Koekjes

Ik trap er steeds weer in! Weet je wat ik deze week heb gedaan? Dertig papieren zakjes, voorbedrukt met kerstversiering, en vijftien meter lint gekocht om alle buren te kunnen trakteren op zelfgebakken kerstkoekjes. Ten eerste: zitten de buren daar op te wachten, zeker in covid-tijd? Ten tweede: heb ik daar wel zin in, drie dagen koekjes bakken en versieren, drie dagen die ik aan andere dingen zou kunnen besteden? Ten derde: waarom moet dat?

Het is niet genoeg dat we er zijn. Wij vrouwen moeten eruit zien als een gedomesticeerde versie van de godin Durga, die met acht armen wapens vasthoudt en op een tijger rijdt. Ik kan makkelijk acht armen vullen met: kinderen verzorgen, huishouden, schooltaken, betalend werk, vrijwilligerswerk, zorg voor ouders, sociale relaties en liefdesrelaties.

Vaders doen ook al die dingen, hoor ik een tegenargument van achteruit de zaal. Bovendien werken ze meer en verdienen ze meer. Dat is een cirkelredenering. Want als we er vanuit gaan dat de vrouwen meer zorgen en zolang ik dingen hoor als ‘een kind voelt zich het veiligst bij zijn moeder’, dan is het nogal wiedes dat de man meer kan werken. Hij verliest daarmee ook iets, hij wordt buitengesloten uit zijn eigen gezin.

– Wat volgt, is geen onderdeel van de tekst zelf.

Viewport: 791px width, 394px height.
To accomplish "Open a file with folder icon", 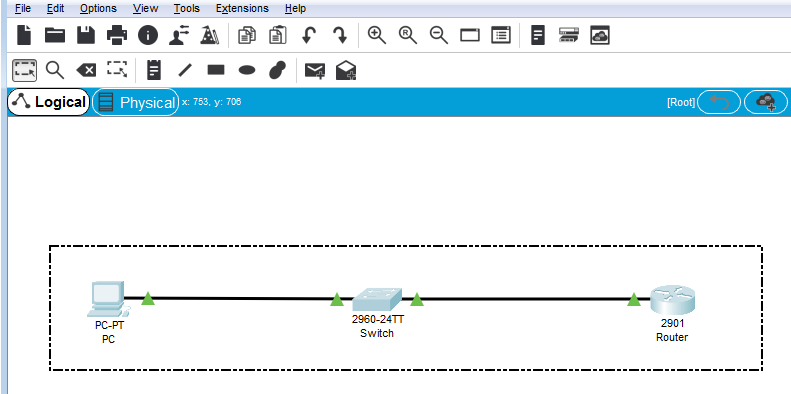I will [55, 35].

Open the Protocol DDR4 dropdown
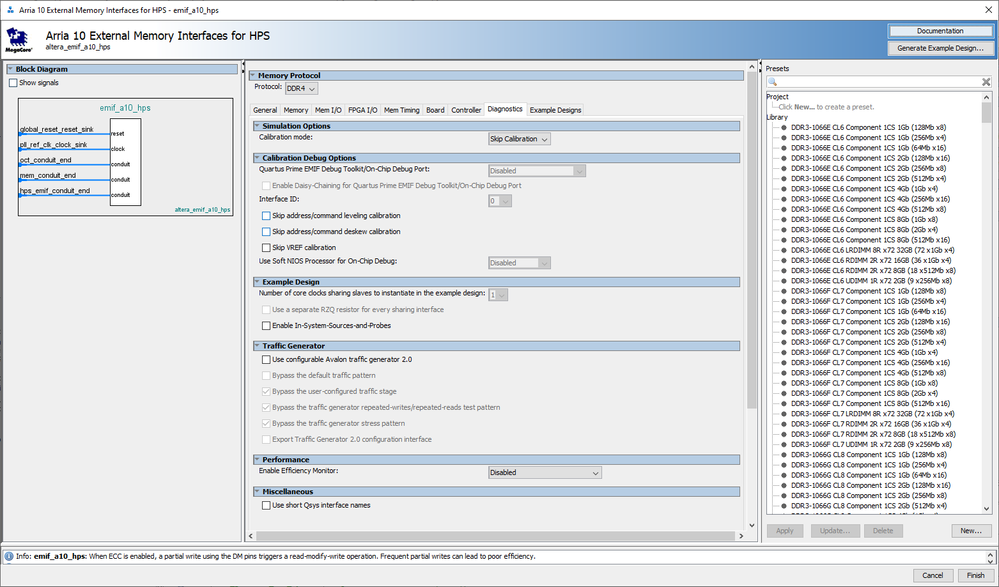tap(301, 88)
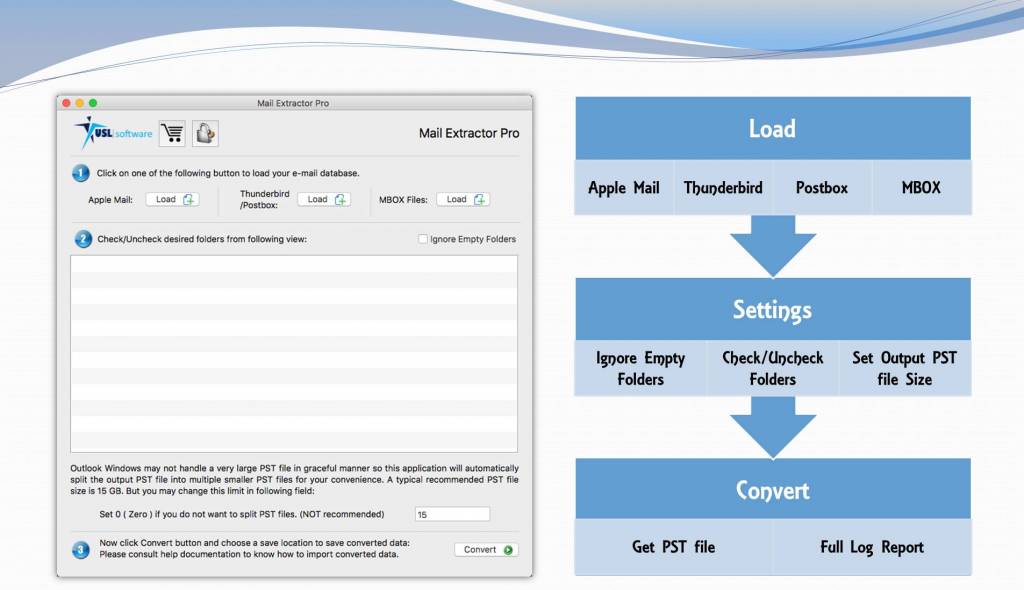The image size is (1024, 590).
Task: Load an Apple Mail database
Action: (x=172, y=199)
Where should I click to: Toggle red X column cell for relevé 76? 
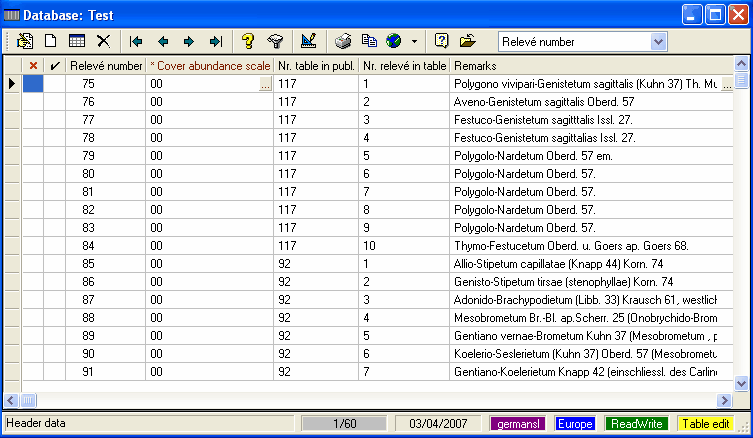click(x=33, y=102)
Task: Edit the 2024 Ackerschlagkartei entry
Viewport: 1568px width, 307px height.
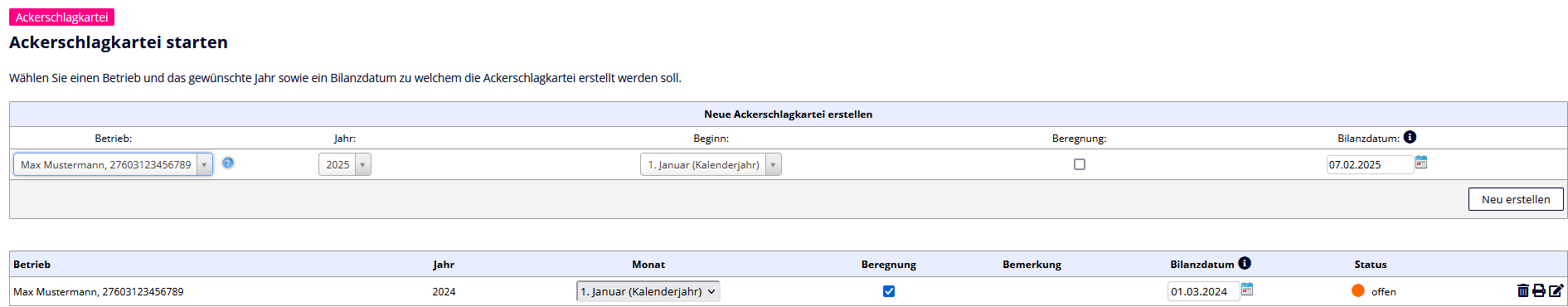Action: [1556, 290]
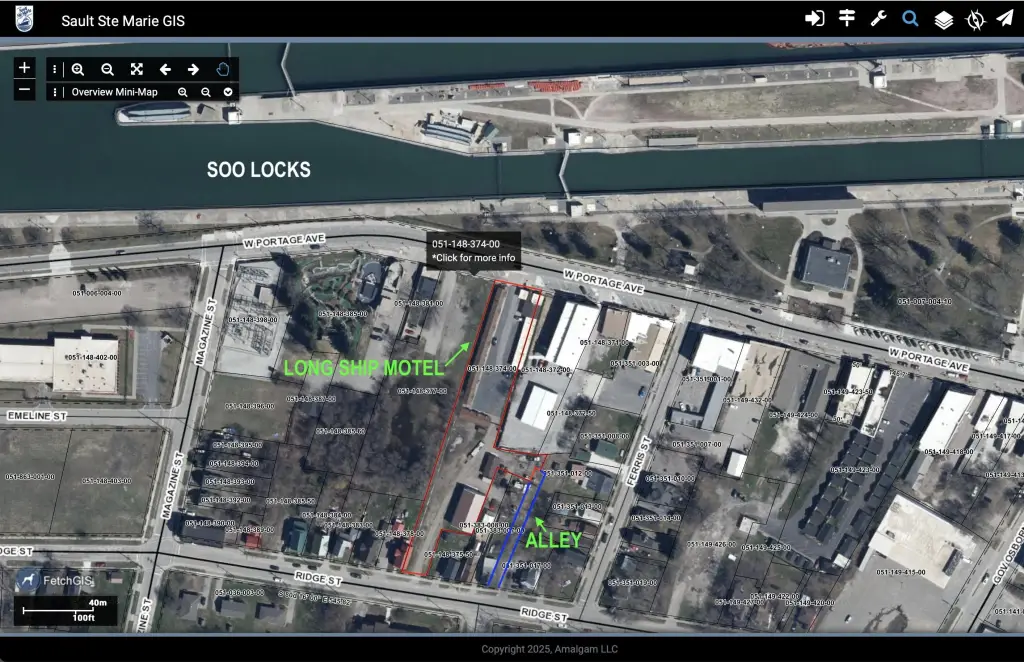The image size is (1024, 662).
Task: Open the map layers panel
Action: [x=943, y=20]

Mijn schoonvader zei dat de ‘moeder de kern van het gezin is’, waarop ik in homerisch gebulder uitbarstte. Het is onzin. Schadelijke onzin, die van generatie op generatie wordt doorgegeven. Ja, meisjes zijn biologisch gezien verzorgender en jongens zijn biologisch gezien strijdbaarder. Maar dat zijn gemiddelden, opgebouwd uit hele grote groepen van ver uiteenliggende resultaten. Het bevestigen van die gemiddelden door sekse-begrenzende kledingkeuzes (roze en blauw), speelgoed (Lego en Barbie), bijnamen voor kinderen (vriend, jongen, meneer tegenover meisje, schatje, liefje) maakt de verhoudingen tussen vrouw en man, mens en mens, alleen maar problematischer.

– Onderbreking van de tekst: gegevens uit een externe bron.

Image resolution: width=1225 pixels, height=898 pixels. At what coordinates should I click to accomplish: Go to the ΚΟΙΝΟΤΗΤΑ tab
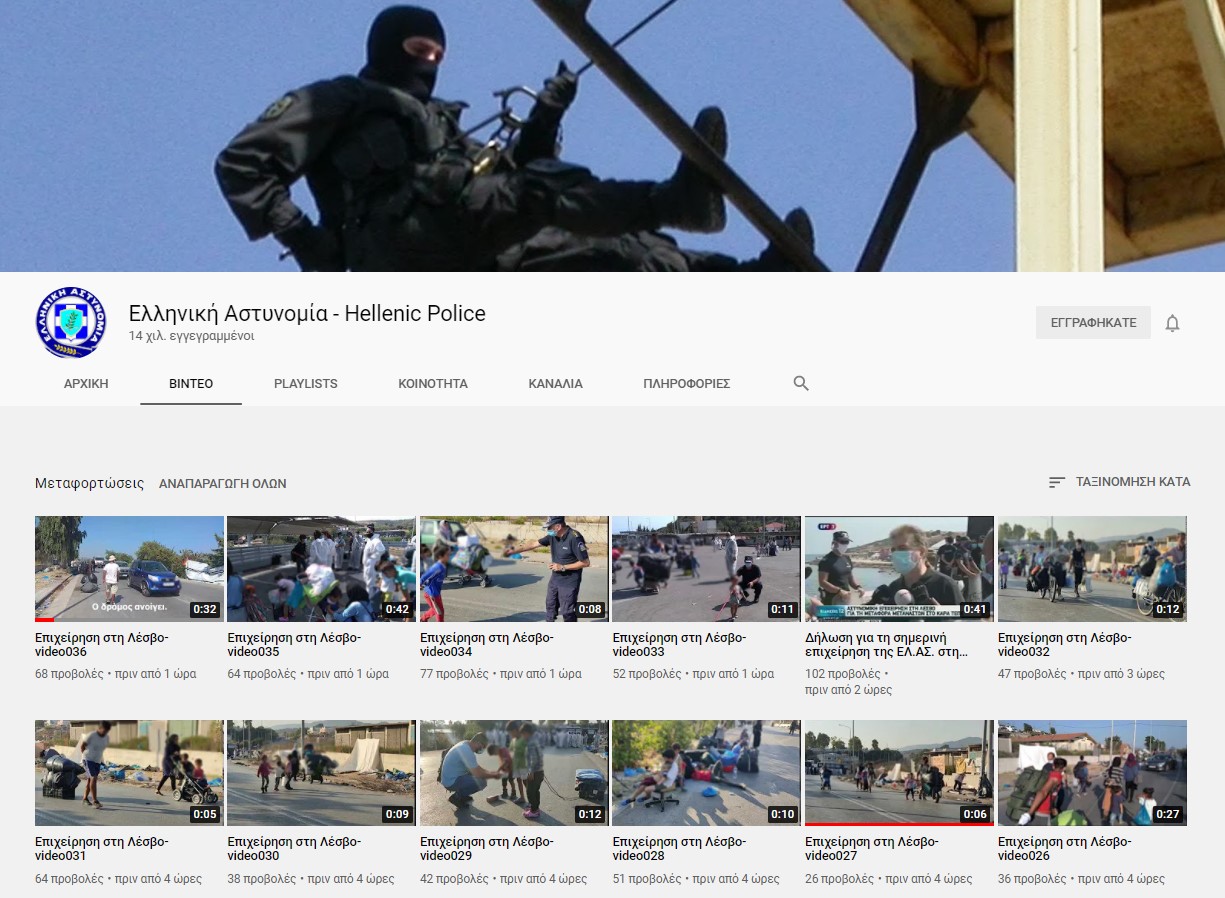click(x=432, y=384)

Het ergste is dat kritiek vooral van andere vrouwen komt. Ook dat is ingebakken, ik merk het bij mezelf ook. Als ik word voorgesteld aan een man, in welke context dan ook, let ik er vooral op of hij a) niet stinkt b) een goed gesprek kan voeren. Dat hij een neus als een bloemkool heeft of een rare geruite trui aan, zal me worst wezen. Kleine disclaimer: ik ben niet meer in de markt voor een vader van mijn kinderen, dat stadium is voorbij. Dat maakt waarschijnlijk dat ik minder kritisch kijk naar het andere geslacht.

Als ik een vrouw spreek, of het nu een moeder van school, een nieuwe collega of een tandarts is, kijk ik of haar haar (naar mijn maatschaven) goed zit. Ik erken dat die gedachten langskomen, groet ze met ‘dag vooroordeel, ga maar weg’ en heb daarna een gesprek met iemand. Maar echt wéggaan doen die vooroordelen nooit.

Zo ook met de vooroordelen over mezelf. Ik heb de acht armen allang een eigen gezicht gegeven. Ik moet eruit zien als Angelina Jolie. Ik moet schrijven als Charlotte Brontë. Ik moet moederen als Ma Ingalls. Ik moet zorgen voor mijn sociale cirkel zoals de immer met make-up geplamuurde overbuurvrouw Welmoed uit mijn jeugd, die iedere jaarwisseling perfect handgemaakte cadeautjes bij de hele straat afleverde.

Het moet van mezelf, ik moet aan die ideaalbeelden voldoen. Alleen hier is de clue: ik leg het niet mezelf op. Ik heb al die beelden geïnternaliseerd vanuit onze cultuur, films, oordelen van anderen, boeken, tijdschriften, social media en ga zo maar door.

Er is maar één ding dat gaat helpen: bewust worden en bewust maken. Zeg er iets van als iemand met een sekse-vooroordeel zwaait alsof het niks is. Ook als je dat het tegen jezelf doet. Je bent meer dan een cultuurbeeld. Het is genoeg dat je er bént.